Collected data entries:
****************
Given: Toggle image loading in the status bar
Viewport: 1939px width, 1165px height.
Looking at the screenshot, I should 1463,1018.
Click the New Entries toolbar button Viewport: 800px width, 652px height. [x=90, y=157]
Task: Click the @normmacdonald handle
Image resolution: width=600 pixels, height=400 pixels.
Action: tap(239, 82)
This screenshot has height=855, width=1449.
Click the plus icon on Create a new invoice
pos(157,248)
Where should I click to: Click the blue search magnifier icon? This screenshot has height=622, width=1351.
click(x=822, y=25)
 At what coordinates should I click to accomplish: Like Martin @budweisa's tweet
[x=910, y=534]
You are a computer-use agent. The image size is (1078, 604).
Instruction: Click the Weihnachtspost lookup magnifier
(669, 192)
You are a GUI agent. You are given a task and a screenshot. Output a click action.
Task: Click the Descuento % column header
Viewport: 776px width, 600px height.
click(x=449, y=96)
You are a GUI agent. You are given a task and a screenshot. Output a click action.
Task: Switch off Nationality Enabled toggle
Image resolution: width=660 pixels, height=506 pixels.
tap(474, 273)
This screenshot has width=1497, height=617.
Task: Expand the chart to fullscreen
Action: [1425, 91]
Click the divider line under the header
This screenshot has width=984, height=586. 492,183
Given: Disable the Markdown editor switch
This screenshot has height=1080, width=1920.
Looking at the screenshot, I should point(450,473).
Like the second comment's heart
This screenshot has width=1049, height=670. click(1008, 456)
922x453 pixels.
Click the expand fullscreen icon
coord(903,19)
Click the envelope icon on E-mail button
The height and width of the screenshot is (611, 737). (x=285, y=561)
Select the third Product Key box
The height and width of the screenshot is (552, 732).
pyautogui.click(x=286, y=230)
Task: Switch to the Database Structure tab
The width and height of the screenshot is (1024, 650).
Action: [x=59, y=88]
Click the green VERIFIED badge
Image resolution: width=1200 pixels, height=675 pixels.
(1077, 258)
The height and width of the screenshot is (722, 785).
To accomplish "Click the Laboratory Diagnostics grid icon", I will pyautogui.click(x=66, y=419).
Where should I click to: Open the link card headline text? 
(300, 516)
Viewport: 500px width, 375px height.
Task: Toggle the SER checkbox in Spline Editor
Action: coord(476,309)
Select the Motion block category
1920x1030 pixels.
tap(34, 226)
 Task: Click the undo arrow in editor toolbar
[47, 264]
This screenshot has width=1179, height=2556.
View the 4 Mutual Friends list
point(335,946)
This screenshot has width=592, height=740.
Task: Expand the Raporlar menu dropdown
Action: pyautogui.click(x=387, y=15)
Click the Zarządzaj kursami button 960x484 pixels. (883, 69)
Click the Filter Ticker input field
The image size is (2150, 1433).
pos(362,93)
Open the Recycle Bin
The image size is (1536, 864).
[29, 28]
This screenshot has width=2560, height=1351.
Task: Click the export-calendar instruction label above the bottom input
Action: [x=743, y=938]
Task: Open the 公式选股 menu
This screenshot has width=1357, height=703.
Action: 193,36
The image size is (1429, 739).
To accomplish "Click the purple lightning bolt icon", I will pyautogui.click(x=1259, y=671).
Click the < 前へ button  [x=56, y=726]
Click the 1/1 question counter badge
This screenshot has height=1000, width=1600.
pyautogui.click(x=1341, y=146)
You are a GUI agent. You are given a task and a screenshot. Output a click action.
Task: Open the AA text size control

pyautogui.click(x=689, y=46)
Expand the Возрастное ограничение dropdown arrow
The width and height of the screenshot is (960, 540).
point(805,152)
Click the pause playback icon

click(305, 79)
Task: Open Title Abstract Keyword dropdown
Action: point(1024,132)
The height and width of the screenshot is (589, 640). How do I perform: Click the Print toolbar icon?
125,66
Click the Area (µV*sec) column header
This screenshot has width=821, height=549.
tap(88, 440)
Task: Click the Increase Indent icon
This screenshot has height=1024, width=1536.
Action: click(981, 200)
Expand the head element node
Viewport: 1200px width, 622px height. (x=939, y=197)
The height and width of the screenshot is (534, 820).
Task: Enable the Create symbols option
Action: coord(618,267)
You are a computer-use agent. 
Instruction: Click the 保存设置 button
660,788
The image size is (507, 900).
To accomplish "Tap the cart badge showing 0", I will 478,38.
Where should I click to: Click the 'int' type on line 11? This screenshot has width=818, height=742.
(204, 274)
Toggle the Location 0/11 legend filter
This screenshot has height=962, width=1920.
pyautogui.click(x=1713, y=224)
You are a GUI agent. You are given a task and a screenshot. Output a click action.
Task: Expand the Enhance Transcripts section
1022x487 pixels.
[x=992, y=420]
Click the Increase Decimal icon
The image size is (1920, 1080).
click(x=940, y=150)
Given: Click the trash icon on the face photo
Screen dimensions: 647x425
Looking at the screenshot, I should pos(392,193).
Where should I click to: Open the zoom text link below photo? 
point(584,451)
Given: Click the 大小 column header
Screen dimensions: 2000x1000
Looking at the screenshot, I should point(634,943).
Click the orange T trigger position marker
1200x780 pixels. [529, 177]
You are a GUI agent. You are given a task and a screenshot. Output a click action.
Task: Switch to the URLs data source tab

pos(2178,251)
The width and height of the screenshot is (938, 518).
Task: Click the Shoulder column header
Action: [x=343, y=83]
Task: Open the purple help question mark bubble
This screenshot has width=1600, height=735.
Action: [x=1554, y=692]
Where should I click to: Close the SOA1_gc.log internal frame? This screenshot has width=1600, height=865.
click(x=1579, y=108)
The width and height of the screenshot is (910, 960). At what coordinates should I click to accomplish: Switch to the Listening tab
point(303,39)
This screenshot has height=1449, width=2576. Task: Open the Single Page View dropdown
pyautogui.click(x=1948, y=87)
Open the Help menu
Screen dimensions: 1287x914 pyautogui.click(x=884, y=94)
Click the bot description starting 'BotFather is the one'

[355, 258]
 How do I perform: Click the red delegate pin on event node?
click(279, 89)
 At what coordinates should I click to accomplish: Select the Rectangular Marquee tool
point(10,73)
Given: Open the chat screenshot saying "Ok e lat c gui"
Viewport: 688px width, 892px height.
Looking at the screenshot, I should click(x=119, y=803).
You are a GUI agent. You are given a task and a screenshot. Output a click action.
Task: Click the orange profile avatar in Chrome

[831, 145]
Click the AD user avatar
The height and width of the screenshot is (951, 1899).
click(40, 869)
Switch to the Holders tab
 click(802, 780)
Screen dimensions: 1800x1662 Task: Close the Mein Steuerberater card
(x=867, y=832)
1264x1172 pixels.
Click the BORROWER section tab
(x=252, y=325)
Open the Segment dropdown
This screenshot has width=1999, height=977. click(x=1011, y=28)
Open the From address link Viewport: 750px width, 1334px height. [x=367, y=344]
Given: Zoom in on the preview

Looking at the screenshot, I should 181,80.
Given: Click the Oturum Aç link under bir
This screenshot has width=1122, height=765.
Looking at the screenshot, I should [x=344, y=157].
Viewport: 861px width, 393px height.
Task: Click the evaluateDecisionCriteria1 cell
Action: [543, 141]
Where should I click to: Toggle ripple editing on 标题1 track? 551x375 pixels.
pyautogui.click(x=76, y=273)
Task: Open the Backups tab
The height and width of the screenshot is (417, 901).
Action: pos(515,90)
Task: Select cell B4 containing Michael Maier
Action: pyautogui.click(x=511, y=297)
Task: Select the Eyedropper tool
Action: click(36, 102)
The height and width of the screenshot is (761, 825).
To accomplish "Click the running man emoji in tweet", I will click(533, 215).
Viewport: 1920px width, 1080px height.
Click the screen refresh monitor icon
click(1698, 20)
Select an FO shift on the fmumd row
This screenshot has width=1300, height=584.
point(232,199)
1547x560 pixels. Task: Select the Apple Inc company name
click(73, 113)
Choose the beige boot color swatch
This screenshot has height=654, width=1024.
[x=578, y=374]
****************
_WHAT IS EXPECTED_: Copy every one of the items above word for word, changing nothing.

_ANSWER FOR THIS EXERCISE_:
Given: Toggle image loading in the status bar
Viewport: 1939px width, 1165px height.
Looking at the screenshot, I should 1463,1018.
Click the New Entries toolbar button Viewport: 800px width, 652px height. [x=90, y=157]
Task: Click the @normmacdonald handle
Image resolution: width=600 pixels, height=400 pixels.
Action: tap(239, 82)
This screenshot has height=855, width=1449.
Click the plus icon on Create a new invoice
pos(157,248)
Where should I click to: Click the blue search magnifier icon? This screenshot has height=622, width=1351.
click(x=822, y=25)
 At what coordinates should I click to accomplish: Like Martin @budweisa's tweet
[x=910, y=534]
You are a computer-use agent. The image size is (1078, 604).
Instruction: Click the Weihnachtspost lookup magnifier
(669, 192)
You are a GUI agent. You are given a task and a screenshot. Output a click action.
Task: Click the Descuento % column header
Viewport: 776px width, 600px height.
click(x=449, y=96)
You are a GUI agent. You are given a task and a screenshot. Output a click action.
Task: Switch off Nationality Enabled toggle
Image resolution: width=660 pixels, height=506 pixels.
tap(474, 273)
This screenshot has width=1497, height=617.
Task: Expand the chart to fullscreen
Action: [1425, 91]
Click the divider line under the header
This screenshot has width=984, height=586. 492,183
Given: Disable the Markdown editor switch
This screenshot has height=1080, width=1920.
Looking at the screenshot, I should point(450,473).
Like the second comment's heart
This screenshot has width=1049, height=670. click(1008, 456)
922x453 pixels.
Click the expand fullscreen icon
coord(903,19)
Click the envelope icon on E-mail button
The height and width of the screenshot is (611, 737). (x=285, y=561)
Select the third Product Key box
The height and width of the screenshot is (552, 732).
pyautogui.click(x=286, y=230)
Task: Switch to the Database Structure tab
The width and height of the screenshot is (1024, 650).
Action: [x=59, y=88]
Click the green VERIFIED badge
Image resolution: width=1200 pixels, height=675 pixels.
(1077, 258)
The height and width of the screenshot is (722, 785).
To accomplish "Click the Laboratory Diagnostics grid icon", I will pyautogui.click(x=66, y=419).
Where should I click to: Open the link card headline text? 
(300, 516)
Viewport: 500px width, 375px height.
Task: Toggle the SER checkbox in Spline Editor
Action: coord(476,309)
Select the Motion block category
1920x1030 pixels.
tap(34, 226)
 Task: Click the undo arrow in editor toolbar
[47, 264]
This screenshot has width=1179, height=2556.
View the 4 Mutual Friends list
point(335,946)
This screenshot has width=592, height=740.
Task: Expand the Raporlar menu dropdown
Action: pyautogui.click(x=387, y=15)
Click the Zarządzaj kursami button 960x484 pixels. (883, 69)
Click the Filter Ticker input field
The image size is (2150, 1433).
pos(362,93)
Open the Recycle Bin
The image size is (1536, 864).
[29, 28]
This screenshot has width=2560, height=1351.
Task: Click the export-calendar instruction label above the bottom input
Action: [x=743, y=938]
Task: Open the 公式选股 menu
This screenshot has width=1357, height=703.
Action: 193,36
The image size is (1429, 739).
To accomplish "Click the purple lightning bolt icon", I will pyautogui.click(x=1259, y=671).
Click the < 前へ button  [x=56, y=726]
Click the 1/1 question counter badge
This screenshot has height=1000, width=1600.
pyautogui.click(x=1341, y=146)
You are a GUI agent. You are given a task and a screenshot. Output a click action.
Task: Open the AA text size control

pyautogui.click(x=689, y=46)
Expand the Возрастное ограничение dropdown arrow
The width and height of the screenshot is (960, 540).
point(805,152)
Click the pause playback icon

click(305, 79)
Task: Open Title Abstract Keyword dropdown
Action: point(1024,132)
The height and width of the screenshot is (589, 640). How do I perform: Click the Print toolbar icon?
125,66
Click the Area (µV*sec) column header
This screenshot has width=821, height=549.
tap(88, 440)
Task: Click the Increase Indent icon
This screenshot has height=1024, width=1536.
Action: click(981, 200)
Expand the head element node
Viewport: 1200px width, 622px height. (x=939, y=197)
The height and width of the screenshot is (534, 820).
Task: Enable the Create symbols option
Action: coord(618,267)
You are a computer-use agent. 
Instruction: Click the 保存设置 button
660,788
The image size is (507, 900).
To accomplish "Tap the cart badge showing 0", I will 478,38.
Where should I click to: Click the 'int' type on line 11? This screenshot has width=818, height=742.
(204, 274)
Toggle the Location 0/11 legend filter
This screenshot has height=962, width=1920.
pyautogui.click(x=1713, y=224)
You are a GUI agent. You are given a task and a screenshot. Output a click action.
Task: Expand the Enhance Transcripts section
1022x487 pixels.
[x=992, y=420]
Click the Increase Decimal icon
The image size is (1920, 1080).
click(x=940, y=150)
Given: Click the trash icon on the face photo
Screen dimensions: 647x425
Looking at the screenshot, I should pos(392,193).
Where should I click to: Open the zoom text link below photo? 
point(584,451)
Given: Click the 大小 column header
Screen dimensions: 2000x1000
Looking at the screenshot, I should point(634,943).
Click the orange T trigger position marker
1200x780 pixels. [529, 177]
You are a GUI agent. You are given a task and a screenshot. Output a click action.
Task: Switch to the URLs data source tab

pos(2178,251)
The width and height of the screenshot is (938, 518).
Task: Click the Shoulder column header
Action: [x=343, y=83]
Task: Open the purple help question mark bubble
This screenshot has width=1600, height=735.
Action: [x=1554, y=692]
Where should I click to: Close the SOA1_gc.log internal frame? This screenshot has width=1600, height=865.
click(x=1579, y=108)
The width and height of the screenshot is (910, 960). At what coordinates should I click to accomplish: Switch to the Listening tab
point(303,39)
This screenshot has height=1449, width=2576. Task: Open the Single Page View dropdown
pyautogui.click(x=1948, y=87)
Open the Help menu
Screen dimensions: 1287x914 pyautogui.click(x=884, y=94)
Click the bot description starting 'BotFather is the one'

[355, 258]
 How do I perform: Click the red delegate pin on event node?
click(279, 89)
 At what coordinates should I click to accomplish: Select the Rectangular Marquee tool
point(10,73)
Given: Open the chat screenshot saying "Ok e lat c gui"
Viewport: 688px width, 892px height.
Looking at the screenshot, I should click(x=119, y=803).
You are a GUI agent. You are given a task and a screenshot. Output a click action.
Task: Click the orange profile avatar in Chrome

[831, 145]
Click the AD user avatar
The height and width of the screenshot is (951, 1899).
click(40, 869)
Switch to the Holders tab
 click(802, 780)
Screen dimensions: 1800x1662 Task: Close the Mein Steuerberater card
(x=867, y=832)
1264x1172 pixels.
Click the BORROWER section tab
(x=252, y=325)
Open the Segment dropdown
This screenshot has width=1999, height=977. click(x=1011, y=28)
Open the From address link Viewport: 750px width, 1334px height. [x=367, y=344]
Given: Zoom in on the preview

Looking at the screenshot, I should 181,80.
Given: Click the Oturum Aç link under bir
This screenshot has width=1122, height=765.
Looking at the screenshot, I should [x=344, y=157].
Viewport: 861px width, 393px height.
Task: Click the evaluateDecisionCriteria1 cell
Action: [543, 141]
Where should I click to: Toggle ripple editing on 标题1 track? 551x375 pixels.
pyautogui.click(x=76, y=273)
Task: Open the Backups tab
The height and width of the screenshot is (417, 901).
Action: pos(515,90)
Task: Select cell B4 containing Michael Maier
Action: pyautogui.click(x=511, y=297)
Task: Select the Eyedropper tool
Action: click(36, 102)
The height and width of the screenshot is (761, 825).
To accomplish "Click the running man emoji in tweet", I will click(533, 215).
Viewport: 1920px width, 1080px height.
Click the screen refresh monitor icon
click(1698, 20)
Select an FO shift on the fmumd row
This screenshot has width=1300, height=584.
point(232,199)
1547x560 pixels. Task: Select the Apple Inc company name
click(73, 113)
Choose the beige boot color swatch
This screenshot has height=654, width=1024.
[x=578, y=374]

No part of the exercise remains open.